THE BIG PITCH: How do you best communicate consumer messages thisholiday season?

LISA KOVITZ - Managing director, Burson-Marsteller, Brand marketing

practice, New York



The Grinch will not steal the holiday season this year for marketers who

really understand how the media is handling non-war related news.



Gift idea stories should have been pitched to magazines months ago, with

the pay off coming now. As for newspapers, every one in this country

publishes some kind of lifestyle coverage on a daily basis - even

specializing it to food, technology, home, and entertainment - so

there's lot of room there. For television, holiday shopping trends will

be canaries in the coal mine on the health of the economy - those "Black

Friday"/day-after-Thanksgiving stories could be a great opportunity for

products sold in large malls, where every station sends reporters in

droves on that day. Certain gifts may be just right for the country's

mood to nest and find comfort. Getting coverage for those products is

all in how they are presented and pitched.

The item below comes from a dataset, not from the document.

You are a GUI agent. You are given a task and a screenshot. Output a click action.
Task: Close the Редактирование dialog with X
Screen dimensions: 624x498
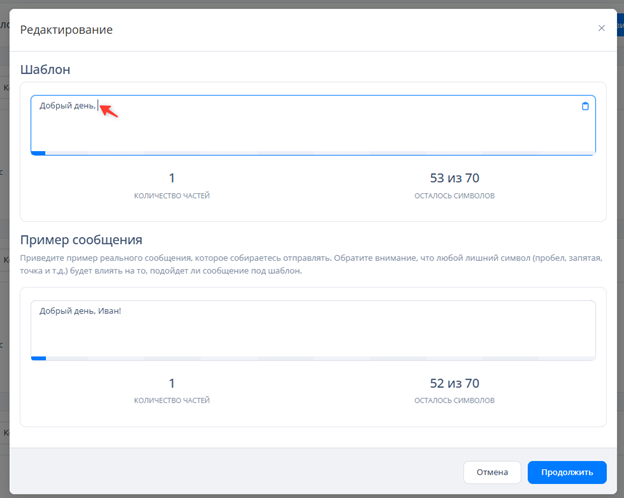click(601, 29)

ROSEMARY OSTMANN - Director, consumer marketing & technology, Middleberg

Euro RSCG, New York



The key to communicating consumer messages this holiday season is to

understand how your brand fits into the changed landscape. Strategies

that worked in seasons past will not work this year. That doesn't mean

your core values as a brand change. It simply means that companies must

rethink how they are relevant to consumers. The uncertainty associated

with the economy and further terrorist attacks forces us to be more

thoughtful and cautious about how we approach holiday spending. Research

also shows that Americans feel guilty about spending money on holiday

gifts when those around them are dealing with unthinkable losses at a

traditionally joyous time of year. The news hole is smaller, but it's

not closed entirely.



Holiday spending is a key driver of our economy, and most people agree

we should not turn our backs on the topic altogether. This year,

companies need to assume an empathetic voice and help consumers make

smart decisions that they can feel comfortable about. It is also

critical to show how a brand fits into the trends that are already

starting to surface, including increased online spending, consumer

insistence on straightforward marketing messages, heightened appeal of

opportunities for self expression, and demand for home entertainment

products that allow consumers to spend time with their loved ones.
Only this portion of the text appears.